Whether we want to admit it or not, everyone has biases — they are ubiquitous and part of the human condition. But we can counteract bias to change how we see and interact with others, personally and professionally.
That was the message of the webinar “Implicit Bias 101,” sponsored by the ABA Career Center. The presentation focused on how to increase our own awareness of the unconscious biases we each hold, and strategies to address those preconceptions.
Presenters were David Hoffman, a founding member of the Boston Law Collaborative LLC, a law firm devoted to conflict resolution and the practice of collaborative law; Audrey Lee, executive director of the BLC Institute, the mediation training and coaching arm of the Boston Law Collaborative; and Matt Thompson, an affiliate of BLC Institute.
Implicit bias includes both stereotypes (traits or characteristics associated with a category) and attitudes (evaluative feelings that are both positive and negative). “This is part of all of us,” Lee said. “It’s part of our human condition and something that we all carry.”
People have “mental shortcuts” that were inherited from our ancestors who had to survive in a hostile environment. “It’s how we’re hardwired,” Hoffman said. “The problem with stereotypes is that they can lead us to overgeneralize” about a group of people.
Stereotypes can show up as microaggressions — the brief and commonplace verbal, nonverbal, behavioral and environmental indignities based on race, gender, sexual orientation, ethnicity, disability or other characteristics.

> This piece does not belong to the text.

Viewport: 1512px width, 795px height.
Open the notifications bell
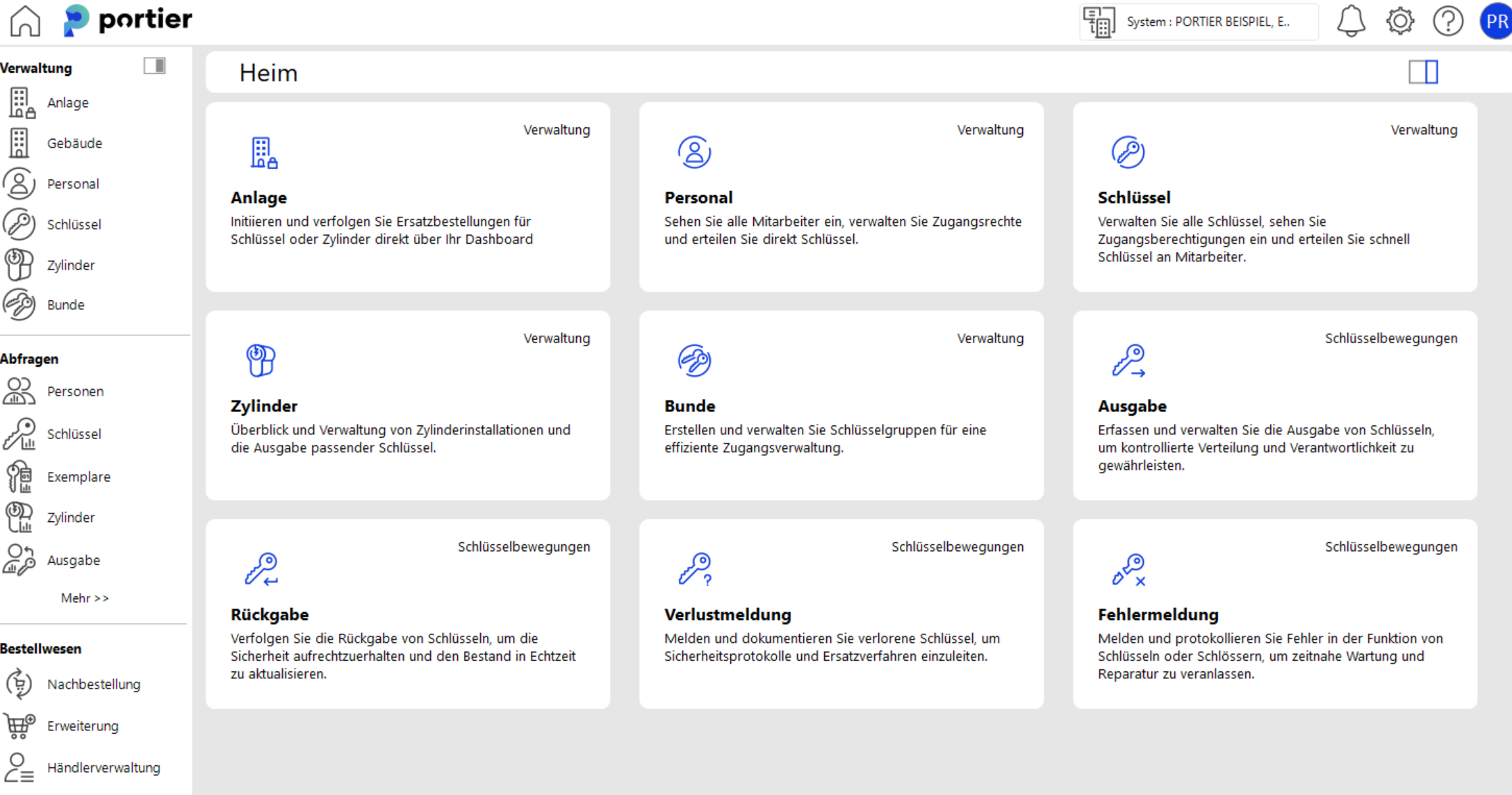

Lee, who is Asian, gave an example of one by sharing a personal experience of how a neighbor she had never met assumed she was a Chinese-takeout delivery person because of her appearance.

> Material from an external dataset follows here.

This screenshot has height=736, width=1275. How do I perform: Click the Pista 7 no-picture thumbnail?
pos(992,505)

Although we each have unconscious biases, there are ways we can reduce them. Some tips from the presenters:
- Raise your own awareness of bias. The nonprofit Project Implicit offers several tests to assess attitudes about race, gender, age, religion and more. Also, group exercises such as the Opportunity Walk — in which participants recognize through a series of questions how power and privilege have affected their lives, even if they are unaware of it. People who work together find out that the “distance that they may have between each other can be pretty dramatic and compelling as to where they started out in life,” Thompson said.

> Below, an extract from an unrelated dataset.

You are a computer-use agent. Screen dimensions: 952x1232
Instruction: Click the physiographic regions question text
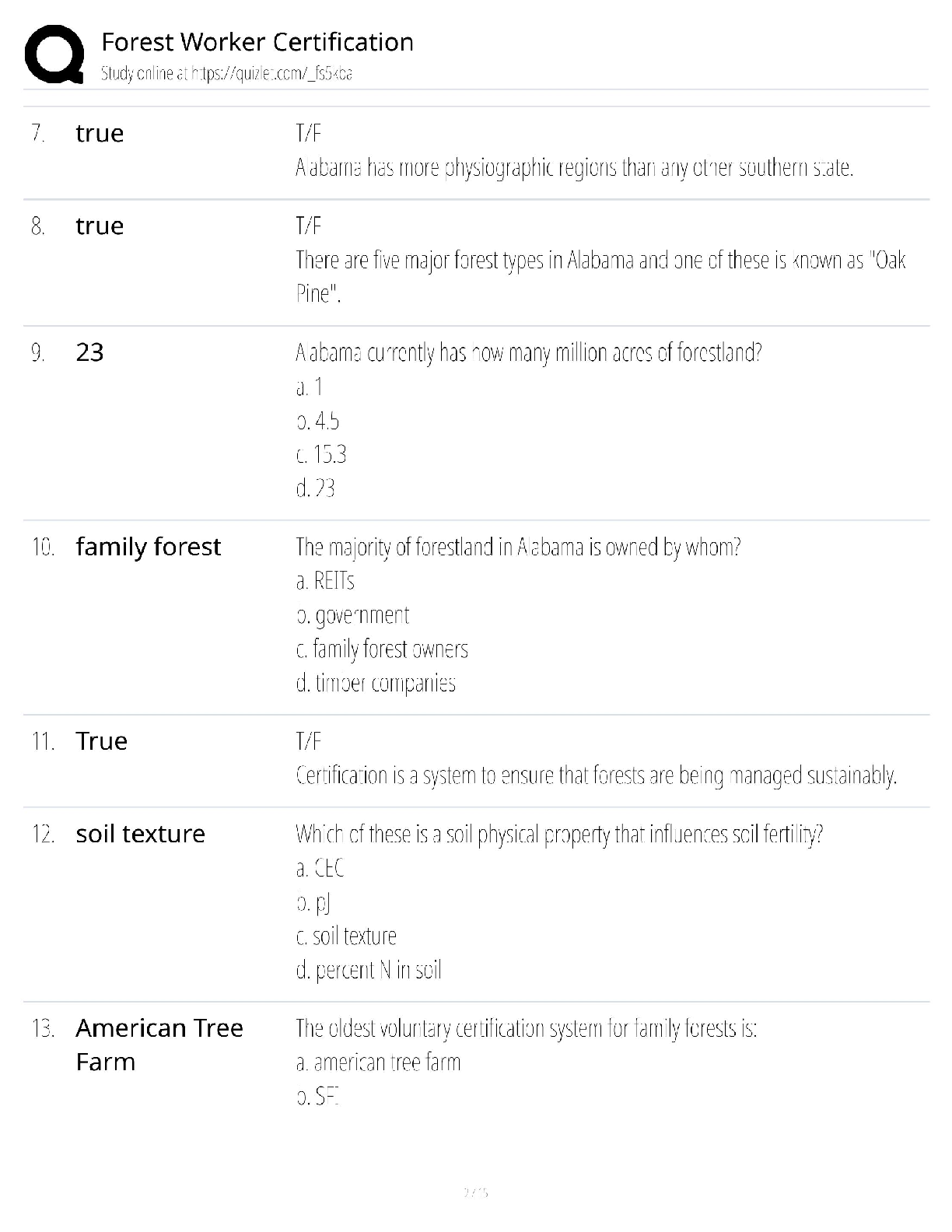click(575, 167)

- Practice stereotype replacement. Imagine others in a positive light and replace stereotypes with positive examples.
- Increase opportunities to interact with others. Expand your circle to include people different from you (age, race, ethnicity, religion, etc.) and get to know them as individuals.
- Do some perspective taking. Learn about other cultures and people through books and films produced by them to see the world through their eyes.
“Of course, we have bias,” Hoffman said. “That’s our thumbprint and the thumbprint of society. But bias is malleable.”